= Camerado =

Film Production Group

Camerado is a commercial film, video and multimedia production group that produces independent, multicultural-themed films, videos, and media events with a prosocial agenda.

Camerado has been operating in Southeast Asia since 2005, and is one of the first few motion picture production companies to be functioning in Cambodia since the departure of the Khmer Rouge regime.

==Background==
Camerado, which is named for poem Song of the Open Road in Walt Whitman’s Leaves of Grass, was originally established in New York City in 2000 to support the production and launch of the award winning social issue documentary, Bookwars. BookWars premiered at the 2000 New York Underground Film Festival 2000 New York Underground Film Festival, where it won the Best Documentary Award.

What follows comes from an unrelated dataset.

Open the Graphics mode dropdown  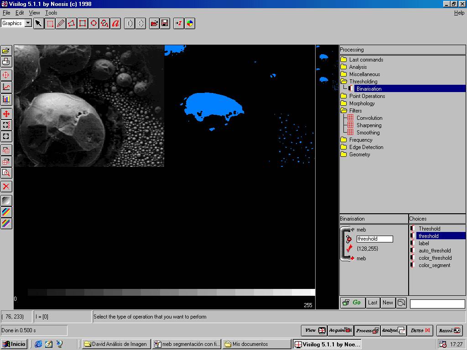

Camerado subsequently relocated to New Mexico in 2003 to commence production of the multicultural feature drama, Lost in New Mexico: the strange tale of Susan Hero (2008). The ultra-low budget effort was financed primarily with a World Trade Center disaster grant, following the loss of the original Camerado offices in New York to toxic dust and debris.

The film featured Native American actors and non-actors, and addressed a wide variety of social issue themes, including illegal immigration and human cloning. Lost in New Mexico premiered at the Riverside International Film Festival, and went on to screen at the Route 66 Film Festival, the International Panorama of Independent Film, the Santa Fe Film Festival, and other venues and festivals. The movie is currently represented by Goliath Arts for TV sales in North America and Europe.

In 2004, on the eve of the second US incursion into Iraq, Camerado suspended operations in the United States and relocated to Southeast Asia to undertake prosocial media efforts there.

==Camerado in Southeast Asia==
In 2005, Camerado was commissioned by the NGO Forum on Cambodia to produce an investigative documentary, Crisis (2005), about landgrabbing in indigenous areas of the Cambodian province of Ratanakiri. The film features Khmer, Jarai, and Tampuen indigenous languages, with a Cambodian voiceover.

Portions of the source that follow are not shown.